● **Required work**: Restate the full set of records exactly, word for word.

■ ■ ■ ■ ■ ■ ■

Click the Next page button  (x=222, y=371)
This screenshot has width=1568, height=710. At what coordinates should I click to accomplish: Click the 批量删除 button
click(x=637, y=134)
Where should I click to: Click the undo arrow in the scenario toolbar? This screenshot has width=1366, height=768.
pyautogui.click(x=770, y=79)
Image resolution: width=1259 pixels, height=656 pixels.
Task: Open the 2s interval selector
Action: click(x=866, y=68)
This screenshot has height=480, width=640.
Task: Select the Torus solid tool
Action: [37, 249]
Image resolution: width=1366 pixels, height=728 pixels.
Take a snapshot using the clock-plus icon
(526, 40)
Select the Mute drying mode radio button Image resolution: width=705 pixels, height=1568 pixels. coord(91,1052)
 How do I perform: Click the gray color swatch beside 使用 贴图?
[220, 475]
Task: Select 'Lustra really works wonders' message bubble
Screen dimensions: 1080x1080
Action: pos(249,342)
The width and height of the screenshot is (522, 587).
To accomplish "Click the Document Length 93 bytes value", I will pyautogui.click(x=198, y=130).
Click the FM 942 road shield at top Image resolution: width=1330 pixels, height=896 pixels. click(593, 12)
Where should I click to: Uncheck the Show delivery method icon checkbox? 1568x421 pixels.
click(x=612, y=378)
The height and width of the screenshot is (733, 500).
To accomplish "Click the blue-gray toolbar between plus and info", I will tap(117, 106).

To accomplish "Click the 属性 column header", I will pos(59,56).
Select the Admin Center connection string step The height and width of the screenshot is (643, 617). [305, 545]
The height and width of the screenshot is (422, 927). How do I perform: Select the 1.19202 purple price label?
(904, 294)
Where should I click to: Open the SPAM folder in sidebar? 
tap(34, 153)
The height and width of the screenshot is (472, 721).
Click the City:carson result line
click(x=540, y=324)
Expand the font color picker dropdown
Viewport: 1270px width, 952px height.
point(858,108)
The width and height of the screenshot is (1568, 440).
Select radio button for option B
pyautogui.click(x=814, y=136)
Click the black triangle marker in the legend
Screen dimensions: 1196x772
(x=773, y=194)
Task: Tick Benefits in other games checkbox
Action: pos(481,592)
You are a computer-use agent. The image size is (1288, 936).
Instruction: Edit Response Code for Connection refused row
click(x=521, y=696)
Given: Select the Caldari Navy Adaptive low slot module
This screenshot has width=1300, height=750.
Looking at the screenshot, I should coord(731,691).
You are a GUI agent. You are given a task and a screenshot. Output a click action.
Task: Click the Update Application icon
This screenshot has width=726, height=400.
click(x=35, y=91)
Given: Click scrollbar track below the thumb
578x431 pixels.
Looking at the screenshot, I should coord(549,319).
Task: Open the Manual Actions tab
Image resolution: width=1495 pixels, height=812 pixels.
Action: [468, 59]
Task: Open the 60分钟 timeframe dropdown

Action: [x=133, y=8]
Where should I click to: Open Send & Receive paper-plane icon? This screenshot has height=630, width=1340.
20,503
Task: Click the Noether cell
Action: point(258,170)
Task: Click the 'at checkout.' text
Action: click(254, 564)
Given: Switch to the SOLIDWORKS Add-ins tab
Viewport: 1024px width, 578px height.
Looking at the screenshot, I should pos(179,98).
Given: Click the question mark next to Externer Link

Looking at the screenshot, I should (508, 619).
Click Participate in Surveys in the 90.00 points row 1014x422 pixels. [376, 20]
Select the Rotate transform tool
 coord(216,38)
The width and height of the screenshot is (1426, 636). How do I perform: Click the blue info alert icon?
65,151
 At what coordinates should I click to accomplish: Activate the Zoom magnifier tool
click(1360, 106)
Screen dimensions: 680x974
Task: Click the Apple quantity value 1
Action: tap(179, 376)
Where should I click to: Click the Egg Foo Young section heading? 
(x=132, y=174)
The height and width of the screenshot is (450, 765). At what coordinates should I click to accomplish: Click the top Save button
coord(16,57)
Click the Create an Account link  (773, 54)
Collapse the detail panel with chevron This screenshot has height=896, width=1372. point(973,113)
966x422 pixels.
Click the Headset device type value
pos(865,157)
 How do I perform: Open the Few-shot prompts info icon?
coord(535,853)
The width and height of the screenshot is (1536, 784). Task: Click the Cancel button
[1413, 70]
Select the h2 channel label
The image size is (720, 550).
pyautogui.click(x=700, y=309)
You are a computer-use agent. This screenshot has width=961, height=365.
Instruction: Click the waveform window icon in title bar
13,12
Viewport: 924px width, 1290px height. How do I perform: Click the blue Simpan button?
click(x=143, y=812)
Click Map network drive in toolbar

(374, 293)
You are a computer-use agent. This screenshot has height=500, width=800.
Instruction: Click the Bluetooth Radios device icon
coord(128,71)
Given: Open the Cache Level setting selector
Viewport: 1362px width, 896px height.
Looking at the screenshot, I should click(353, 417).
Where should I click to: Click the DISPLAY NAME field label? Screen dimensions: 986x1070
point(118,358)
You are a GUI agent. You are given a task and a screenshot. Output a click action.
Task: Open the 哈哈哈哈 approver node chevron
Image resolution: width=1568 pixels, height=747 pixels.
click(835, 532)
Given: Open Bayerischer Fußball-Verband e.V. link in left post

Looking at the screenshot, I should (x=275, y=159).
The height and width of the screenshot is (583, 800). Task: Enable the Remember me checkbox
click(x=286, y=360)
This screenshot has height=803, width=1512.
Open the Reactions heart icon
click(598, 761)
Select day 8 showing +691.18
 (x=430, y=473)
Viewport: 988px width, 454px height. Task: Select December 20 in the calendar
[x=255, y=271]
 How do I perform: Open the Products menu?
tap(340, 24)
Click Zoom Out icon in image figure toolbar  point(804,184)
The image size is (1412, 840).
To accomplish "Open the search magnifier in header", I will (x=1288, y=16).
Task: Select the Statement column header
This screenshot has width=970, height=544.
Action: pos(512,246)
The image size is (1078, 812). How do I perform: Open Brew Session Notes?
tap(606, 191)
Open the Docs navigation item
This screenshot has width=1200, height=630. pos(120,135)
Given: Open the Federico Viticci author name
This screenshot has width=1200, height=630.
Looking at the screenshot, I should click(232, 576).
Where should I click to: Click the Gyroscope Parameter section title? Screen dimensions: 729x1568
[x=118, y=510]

■ ■ ■ ■ ■ ■ ■

● **Task answer**:
Click the Next page button  (x=222, y=371)
This screenshot has width=1568, height=710. At what coordinates should I click to accomplish: Click the 批量删除 button
click(x=637, y=134)
Where should I click to: Click the undo arrow in the scenario toolbar? This screenshot has width=1366, height=768.
pyautogui.click(x=770, y=79)
Image resolution: width=1259 pixels, height=656 pixels.
Task: Open the 2s interval selector
Action: click(x=866, y=68)
This screenshot has height=480, width=640.
Task: Select the Torus solid tool
Action: [37, 249]
Image resolution: width=1366 pixels, height=728 pixels.
Take a snapshot using the clock-plus icon
(526, 40)
Select the Mute drying mode radio button Image resolution: width=705 pixels, height=1568 pixels. coord(91,1052)
 How do I perform: Click the gray color swatch beside 使用 贴图?
[220, 475]
Task: Select 'Lustra really works wonders' message bubble
Screen dimensions: 1080x1080
Action: pos(249,342)
The width and height of the screenshot is (522, 587).
To accomplish "Click the Document Length 93 bytes value", I will pyautogui.click(x=198, y=130).
Click the FM 942 road shield at top Image resolution: width=1330 pixels, height=896 pixels. click(593, 12)
Where should I click to: Uncheck the Show delivery method icon checkbox? 1568x421 pixels.
click(x=612, y=378)
The height and width of the screenshot is (733, 500).
To accomplish "Click the blue-gray toolbar between plus and info", I will tap(117, 106).

To accomplish "Click the 属性 column header", I will pos(59,56).
Select the Admin Center connection string step The height and width of the screenshot is (643, 617). [305, 545]
The height and width of the screenshot is (422, 927). How do I perform: Select the 1.19202 purple price label?
(904, 294)
Where should I click to: Open the SPAM folder in sidebar? 
tap(34, 153)
The height and width of the screenshot is (472, 721).
Click the City:carson result line
click(x=540, y=324)
Expand the font color picker dropdown
Viewport: 1270px width, 952px height.
point(858,108)
The width and height of the screenshot is (1568, 440).
Select radio button for option B
pyautogui.click(x=814, y=136)
Click the black triangle marker in the legend
Screen dimensions: 1196x772
(x=773, y=194)
Task: Tick Benefits in other games checkbox
Action: pos(481,592)
You are a computer-use agent. The image size is (1288, 936).
Instruction: Edit Response Code for Connection refused row
click(x=521, y=696)
Given: Select the Caldari Navy Adaptive low slot module
This screenshot has width=1300, height=750.
Looking at the screenshot, I should coord(731,691).
You are a GUI agent. You are given a task and a screenshot. Output a click action.
Task: Click the Update Application icon
This screenshot has width=726, height=400.
click(x=35, y=91)
Given: Click scrollbar track below the thumb
578x431 pixels.
Looking at the screenshot, I should coord(549,319).
Task: Open the Manual Actions tab
Image resolution: width=1495 pixels, height=812 pixels.
Action: [468, 59]
Task: Open the 60分钟 timeframe dropdown

Action: [x=133, y=8]
Where should I click to: Open Send & Receive paper-plane icon? This screenshot has height=630, width=1340.
20,503
Task: Click the Noether cell
Action: point(258,170)
Task: Click the 'at checkout.' text
Action: click(254, 564)
Given: Switch to the SOLIDWORKS Add-ins tab
Viewport: 1024px width, 578px height.
Looking at the screenshot, I should pos(179,98).
Given: Click the question mark next to Externer Link

Looking at the screenshot, I should (508, 619).
Click Participate in Surveys in the 90.00 points row 1014x422 pixels. [376, 20]
Select the Rotate transform tool
 coord(216,38)
The width and height of the screenshot is (1426, 636). How do I perform: Click the blue info alert icon?
65,151
 At what coordinates should I click to accomplish: Activate the Zoom magnifier tool
click(1360, 106)
Screen dimensions: 680x974
Task: Click the Apple quantity value 1
Action: tap(179, 376)
Where should I click to: Click the Egg Foo Young section heading? 
(x=132, y=174)
The height and width of the screenshot is (450, 765). At what coordinates should I click to accomplish: Click the top Save button
coord(16,57)
Click the Create an Account link  (773, 54)
Collapse the detail panel with chevron This screenshot has height=896, width=1372. point(973,113)
966x422 pixels.
Click the Headset device type value
pos(865,157)
 How do I perform: Open the Few-shot prompts info icon?
coord(535,853)
The width and height of the screenshot is (1536, 784). Task: Click the Cancel button
[1413, 70]
Select the h2 channel label
The image size is (720, 550).
pyautogui.click(x=700, y=309)
You are a computer-use agent. This screenshot has width=961, height=365.
Instruction: Click the waveform window icon in title bar
13,12
Viewport: 924px width, 1290px height. How do I perform: Click the blue Simpan button?
click(x=143, y=812)
Click Map network drive in toolbar

(374, 293)
You are a computer-use agent. This screenshot has height=500, width=800.
Instruction: Click the Bluetooth Radios device icon
coord(128,71)
Given: Open the Cache Level setting selector
Viewport: 1362px width, 896px height.
Looking at the screenshot, I should click(353, 417).
Where should I click to: Click the DISPLAY NAME field label? Screen dimensions: 986x1070
point(118,358)
You are a GUI agent. You are given a task and a screenshot. Output a click action.
Task: Open the 哈哈哈哈 approver node chevron
Image resolution: width=1568 pixels, height=747 pixels.
click(835, 532)
Given: Open Bayerischer Fußball-Verband e.V. link in left post

Looking at the screenshot, I should (x=275, y=159).
The height and width of the screenshot is (583, 800). Task: Enable the Remember me checkbox
click(x=286, y=360)
This screenshot has height=803, width=1512.
Open the Reactions heart icon
click(598, 761)
Select day 8 showing +691.18
 (x=430, y=473)
Viewport: 988px width, 454px height. Task: Select December 20 in the calendar
[x=255, y=271]
 How do I perform: Open the Products menu?
tap(340, 24)
Click Zoom Out icon in image figure toolbar  point(804,184)
The image size is (1412, 840).
To accomplish "Open the search magnifier in header", I will (x=1288, y=16).
Task: Select the Statement column header
This screenshot has width=970, height=544.
Action: pos(512,246)
The image size is (1078, 812). How do I perform: Open Brew Session Notes?
tap(606, 191)
Open the Docs navigation item
This screenshot has width=1200, height=630. pos(120,135)
Given: Open the Federico Viticci author name
This screenshot has width=1200, height=630.
Looking at the screenshot, I should click(232, 576).
Where should I click to: Click the Gyroscope Parameter section title? Screen dimensions: 729x1568
[x=118, y=510]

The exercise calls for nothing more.